BOLZANO. Aumentare la collaborazione con l’Università di Bolzano, che ha appena tagliato il traguardo dei 20 anni confermando un ottimo ranking internazionale tra i piccoli atenei, per rafforzare la rete della ricerca: in questo impegno si inserisce la convenzione triennale Provincia-Lub approvata ieri dalla giunta altoatesina. L’accordo mira alla cooperazione in ambito formativo e scientifico tra Università di Bolzano e Provincia attraverso lo strumento di 3 piattaforme formative e scientifiche.
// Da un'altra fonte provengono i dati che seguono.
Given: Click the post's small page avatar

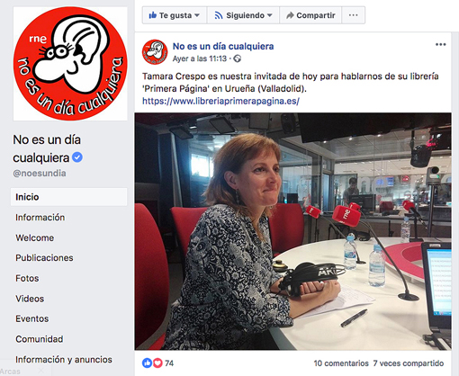Looking at the screenshot, I should 155,52.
In questi centri di competenza sono coinvolte le facoltà di design e arti, scienze della formazione, scienze e tecnologie della Lub da una parte e gli uffici ed enti strumentali della Provincia dall’altra.

«Le 3 piattaforme - spiega Arno Kompatscher - saranno operative negli ambiti di formazione degli insegnanti ed educatori, long life learning, tutela del patrimonio culturale e produzione culturale, difesa delle piante».
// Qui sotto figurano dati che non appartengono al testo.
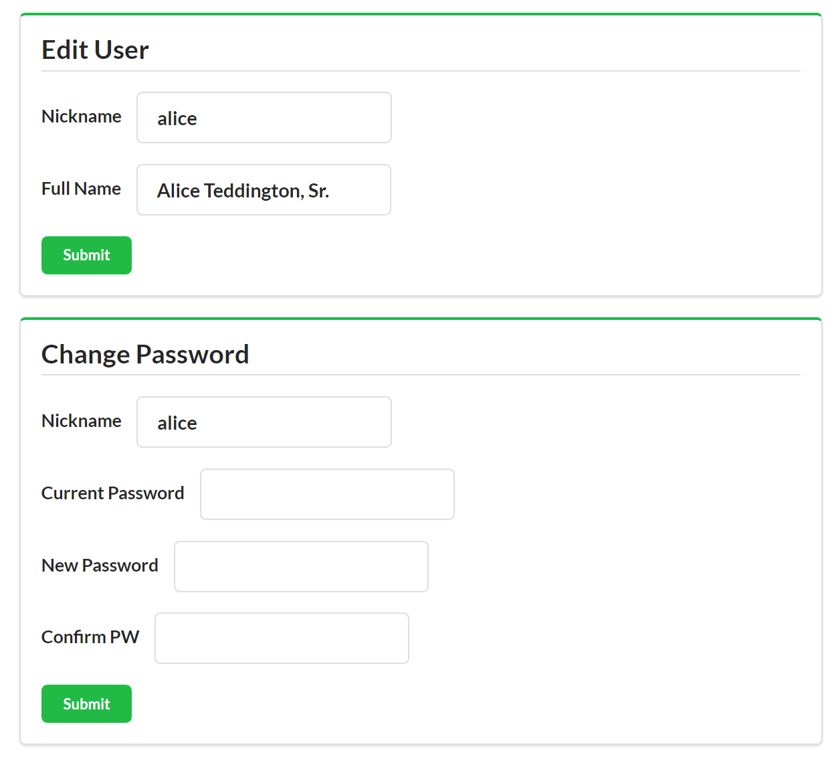Screen dimensions: 838x767
Task: Click the Confirm PW label
Action: pyautogui.click(x=90, y=637)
Non nuove strutture, ma una collaborazione più forte per sviluppare risultati scientifici e offerte di formazione, ma anche realizzare sinergie, risparmiare sui costi, valorizzare il «know how» comune. La piattaforma per la formazione degli insegnanti ed educatori e per attività di apprendimento dovrà sviluppare nuovi concetti educativi e attività di formazione e specializzazione degli insegnanti, attività di apprendimento permanente, una stretta rete tra le istituzioni di formazione dell’Alto Adige e le offerte educative della Lub per formulare offerte di formazione e coordinare quelle esistenti.